Через минуту на лестничной площадке показалась Вита.

– Комната готова! Дверь слева – ваша. Ванну муж натаскал. Как помоетесь, дерните пробку – вода уйдет вниз по трубе.

– Да у вас тут технологии, – съязвил Кесо, икая, – дернем пробку, как положено. Чертова икота меня доконает.

– Пить надо меньше! – гаркнул Гаррет и тоже икнул.

Сумерки как-то опустились на город. Пустая зала трактира быстро наполнилась темнотой. И только свеча на барной стойки тускло и монотонно светила.

Кесо встал, подошел к бару, взял свечу и заскрипел ступенями.

– Гаррет, чур я первый в ванну. А ты уже в моей воде помоешься. Я-то почище тебя буду, хи-хи, ха-ха.

Лестница заканчивалась небольшой площадкой. Две двери находились рядом.

– Общая стена с хозяевами будет, – сказал Кесо, открывая левую дверь.

Комната была отделана деревянными досками крашеными в коричневый. В маленькое закрытое окно залезали звезды. В углу рядом с окном стояла небольшая деревянная ванна. Рядом – стул. На стуле – два больших полотенца, мочалка, кусок мыла и свеча, которая мерно горела, наполняя комнату спокойствием и уютом.

– Горячая водица, – прошептал Кесо, окунув руку в ванну.

Он кинул на пол куртку, рубашку, штаны и кряхтя залез в ванну.

Слева и справа от входа в комнату стояли узкие деревянные кровати.

– Давай мойся скорее, – проворчал Гаррет.

Он плюхнулся на левую кровать. Неудачно: ударился о грядушку, которая коварно пряталась за тонкой подушкой.

Кесо мылся долго и усердно. Затем в ванну полез Гаррет. Он лег в остывающую воду и посмотрел в окно. Как же красиво!

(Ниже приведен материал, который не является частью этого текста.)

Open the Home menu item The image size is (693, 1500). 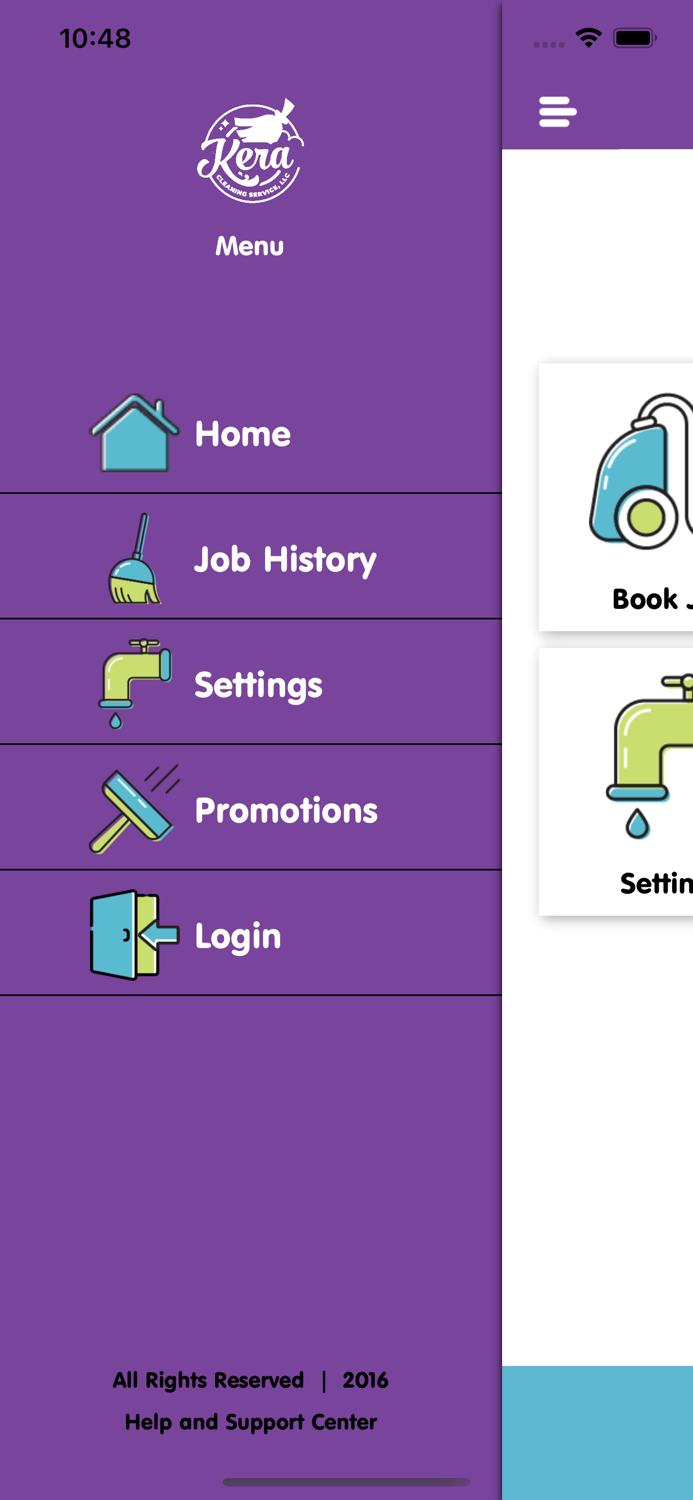click(243, 434)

В окне просматривались домики, окруженные каменной стеной. С облегчением Гаррет отметил, что в окнах некоторых домов горят тусклые огоньки, а из труб идет дым. Значит, город не мертвый и какие-то люди помимо стражников и семьи трактирщика живут тут.

Гаррет окунулся с головой. И ему показалось, что слышит гулкий плач, стоны. Когда вынырнул, звук стал отчетливым. Это через тонкую деревянную стену кричал ребенок.

– А малышок-то с характером, – процедил Кесо, который устроился на своей кровати, – тебе хорошо, а мне спать у самой стены.

– Зато ты первый в ванну залез, – сказал Гаррет, – не все же пряники тебе должны доставаться. А ночка сегодня хороша. Эх, понять бы, зачем люди живут. И зачем все эти горести ведьма принесла.

Кесо лежал ногами к двери, головой к ванной и окну. Он повернул голову в сторону Гаррета.

– Люди живут, чтобы рождаться и умирать. А никто и не говорил, что просто будет. Ну а ведьма… Что ведьма. Не она, так что-то другое. Да и скучно без нее было бы, Гаррет!

За стеной снова закричал ребенок. На этот раз громче, уверенней. С каждым разом плач становился сильней, отчаянней.

– Беснуется, негодник. Спать нам не даст, тьфу на тебя, козленочка, – выругался Кесо.

– Ну что ты, Кесо, в самом деле. Или сам маленьким не был? – проговорил Гаррет, натирая мускулистую руку мылом, – поплачет и перестанет.

Но ребенок не перестал. Всю ночь он орал за стенкой, будто его резали.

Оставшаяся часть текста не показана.